::: GIVEN ENTRIES :::

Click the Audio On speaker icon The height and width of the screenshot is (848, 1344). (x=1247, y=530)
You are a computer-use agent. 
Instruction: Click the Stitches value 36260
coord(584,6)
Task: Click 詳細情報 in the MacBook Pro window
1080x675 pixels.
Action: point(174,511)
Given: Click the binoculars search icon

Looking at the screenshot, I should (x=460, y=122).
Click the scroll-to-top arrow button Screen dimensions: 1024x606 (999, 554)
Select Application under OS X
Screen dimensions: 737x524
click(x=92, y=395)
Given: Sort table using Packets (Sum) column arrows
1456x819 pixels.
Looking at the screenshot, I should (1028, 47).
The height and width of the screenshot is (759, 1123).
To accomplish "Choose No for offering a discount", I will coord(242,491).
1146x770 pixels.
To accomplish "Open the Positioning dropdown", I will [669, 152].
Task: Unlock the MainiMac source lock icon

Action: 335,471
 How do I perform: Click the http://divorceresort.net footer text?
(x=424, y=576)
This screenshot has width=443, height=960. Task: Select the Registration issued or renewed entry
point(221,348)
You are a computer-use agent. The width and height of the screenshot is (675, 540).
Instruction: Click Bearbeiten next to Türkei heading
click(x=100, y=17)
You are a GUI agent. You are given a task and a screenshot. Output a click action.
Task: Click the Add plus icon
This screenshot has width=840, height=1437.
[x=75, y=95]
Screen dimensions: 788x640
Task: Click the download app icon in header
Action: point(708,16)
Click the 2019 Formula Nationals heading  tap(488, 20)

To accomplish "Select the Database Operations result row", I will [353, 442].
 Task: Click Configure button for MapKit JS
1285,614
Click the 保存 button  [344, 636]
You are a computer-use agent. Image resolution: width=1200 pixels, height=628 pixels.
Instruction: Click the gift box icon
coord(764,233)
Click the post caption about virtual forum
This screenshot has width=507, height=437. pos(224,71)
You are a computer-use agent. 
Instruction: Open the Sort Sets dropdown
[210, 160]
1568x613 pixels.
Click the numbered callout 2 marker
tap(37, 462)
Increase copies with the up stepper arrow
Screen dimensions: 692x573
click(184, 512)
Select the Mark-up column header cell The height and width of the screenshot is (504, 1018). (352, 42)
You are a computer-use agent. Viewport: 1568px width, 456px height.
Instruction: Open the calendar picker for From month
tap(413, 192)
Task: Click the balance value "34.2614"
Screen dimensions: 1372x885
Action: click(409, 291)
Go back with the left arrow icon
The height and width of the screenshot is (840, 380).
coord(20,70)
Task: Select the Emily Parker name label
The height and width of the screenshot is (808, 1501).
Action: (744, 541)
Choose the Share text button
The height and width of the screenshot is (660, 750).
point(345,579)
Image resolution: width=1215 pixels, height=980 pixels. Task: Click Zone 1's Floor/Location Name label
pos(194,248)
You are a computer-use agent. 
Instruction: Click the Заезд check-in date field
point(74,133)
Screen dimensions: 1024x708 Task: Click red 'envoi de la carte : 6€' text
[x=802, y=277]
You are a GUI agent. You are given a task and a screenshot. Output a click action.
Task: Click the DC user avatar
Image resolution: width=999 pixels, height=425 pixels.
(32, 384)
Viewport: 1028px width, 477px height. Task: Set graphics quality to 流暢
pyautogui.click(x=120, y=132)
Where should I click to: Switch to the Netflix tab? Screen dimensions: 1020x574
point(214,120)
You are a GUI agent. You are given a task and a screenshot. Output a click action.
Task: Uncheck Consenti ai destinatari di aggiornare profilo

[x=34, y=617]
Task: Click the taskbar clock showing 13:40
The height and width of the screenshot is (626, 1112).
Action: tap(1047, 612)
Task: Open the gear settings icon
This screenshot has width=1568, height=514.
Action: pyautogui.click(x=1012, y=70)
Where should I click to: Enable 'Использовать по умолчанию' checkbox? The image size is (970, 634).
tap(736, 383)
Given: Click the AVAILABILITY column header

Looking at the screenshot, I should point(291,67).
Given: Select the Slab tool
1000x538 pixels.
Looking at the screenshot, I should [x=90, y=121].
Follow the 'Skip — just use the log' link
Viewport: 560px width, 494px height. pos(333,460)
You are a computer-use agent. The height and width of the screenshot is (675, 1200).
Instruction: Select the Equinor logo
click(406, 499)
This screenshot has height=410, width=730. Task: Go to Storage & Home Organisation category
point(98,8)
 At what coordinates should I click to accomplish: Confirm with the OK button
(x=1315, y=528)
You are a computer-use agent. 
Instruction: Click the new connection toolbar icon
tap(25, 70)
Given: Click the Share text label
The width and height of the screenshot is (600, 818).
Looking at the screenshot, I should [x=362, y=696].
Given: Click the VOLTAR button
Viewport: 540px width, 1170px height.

:::

● WORK ITEM: Reproduce every line of the material exactly.

● TASK OUTPUT:
Click the Audio On speaker icon The height and width of the screenshot is (848, 1344). (x=1247, y=530)
You are a computer-use agent. 
Instruction: Click the Stitches value 36260
coord(584,6)
Task: Click 詳細情報 in the MacBook Pro window
1080x675 pixels.
Action: point(174,511)
Given: Click the binoculars search icon

Looking at the screenshot, I should (x=460, y=122).
Click the scroll-to-top arrow button Screen dimensions: 1024x606 (999, 554)
Select Application under OS X
Screen dimensions: 737x524
click(x=92, y=395)
Given: Sort table using Packets (Sum) column arrows
1456x819 pixels.
Looking at the screenshot, I should (1028, 47).
The height and width of the screenshot is (759, 1123).
To accomplish "Choose No for offering a discount", I will coord(242,491).
1146x770 pixels.
To accomplish "Open the Positioning dropdown", I will [669, 152].
Task: Unlock the MainiMac source lock icon

Action: 335,471
 How do I perform: Click the http://divorceresort.net footer text?
(x=424, y=576)
This screenshot has width=443, height=960. Task: Select the Registration issued or renewed entry
point(221,348)
You are a computer-use agent. The width and height of the screenshot is (675, 540).
Instruction: Click Bearbeiten next to Türkei heading
click(x=100, y=17)
You are a GUI agent. You are given a task and a screenshot. Output a click action.
Task: Click the Add plus icon
This screenshot has width=840, height=1437.
[x=75, y=95]
Screen dimensions: 788x640
Task: Click the download app icon in header
Action: point(708,16)
Click the 2019 Formula Nationals heading  tap(488, 20)

To accomplish "Select the Database Operations result row", I will [353, 442].
 Task: Click Configure button for MapKit JS
1285,614
Click the 保存 button  [344, 636]
You are a computer-use agent. Image resolution: width=1200 pixels, height=628 pixels.
Instruction: Click the gift box icon
coord(764,233)
Click the post caption about virtual forum
This screenshot has width=507, height=437. pos(224,71)
You are a computer-use agent. 
Instruction: Open the Sort Sets dropdown
[210, 160]
1568x613 pixels.
Click the numbered callout 2 marker
tap(37, 462)
Increase copies with the up stepper arrow
Screen dimensions: 692x573
click(184, 512)
Select the Mark-up column header cell The height and width of the screenshot is (504, 1018). (352, 42)
You are a computer-use agent. Viewport: 1568px width, 456px height.
Instruction: Open the calendar picker for From month
tap(413, 192)
Task: Click the balance value "34.2614"
Screen dimensions: 1372x885
Action: click(409, 291)
Go back with the left arrow icon
The height and width of the screenshot is (840, 380).
coord(20,70)
Task: Select the Emily Parker name label
The height and width of the screenshot is (808, 1501).
Action: (744, 541)
Choose the Share text button
The height and width of the screenshot is (660, 750).
point(345,579)
Image resolution: width=1215 pixels, height=980 pixels. Task: Click Zone 1's Floor/Location Name label
pos(194,248)
You are a computer-use agent. 
Instruction: Click the Заезд check-in date field
point(74,133)
Screen dimensions: 1024x708 Task: Click red 'envoi de la carte : 6€' text
[x=802, y=277]
You are a GUI agent. You are given a task and a screenshot. Output a click action.
Task: Click the DC user avatar
Image resolution: width=999 pixels, height=425 pixels.
(32, 384)
Viewport: 1028px width, 477px height. Task: Set graphics quality to 流暢
pyautogui.click(x=120, y=132)
Where should I click to: Switch to the Netflix tab? Screen dimensions: 1020x574
point(214,120)
You are a GUI agent. You are given a task and a screenshot. Output a click action.
Task: Uncheck Consenti ai destinatari di aggiornare profilo

[x=34, y=617]
Task: Click the taskbar clock showing 13:40
The height and width of the screenshot is (626, 1112).
Action: tap(1047, 612)
Task: Open the gear settings icon
This screenshot has width=1568, height=514.
Action: pyautogui.click(x=1012, y=70)
Where should I click to: Enable 'Использовать по умолчанию' checkbox? The image size is (970, 634).
tap(736, 383)
Given: Click the AVAILABILITY column header

Looking at the screenshot, I should point(291,67).
Given: Select the Slab tool
1000x538 pixels.
Looking at the screenshot, I should [x=90, y=121].
Follow the 'Skip — just use the log' link
Viewport: 560px width, 494px height. pos(333,460)
You are a computer-use agent. The height and width of the screenshot is (675, 1200).
Instruction: Select the Equinor logo
click(406, 499)
This screenshot has height=410, width=730. Task: Go to Storage & Home Organisation category
point(98,8)
 At what coordinates should I click to accomplish: Confirm with the OK button
(x=1315, y=528)
You are a computer-use agent. 
Instruction: Click the new connection toolbar icon
tap(25, 70)
Given: Click the Share text label
The width and height of the screenshot is (600, 818).
Looking at the screenshot, I should [x=362, y=696].
Given: Click the VOLTAR button
Viewport: 540px width, 1170px height.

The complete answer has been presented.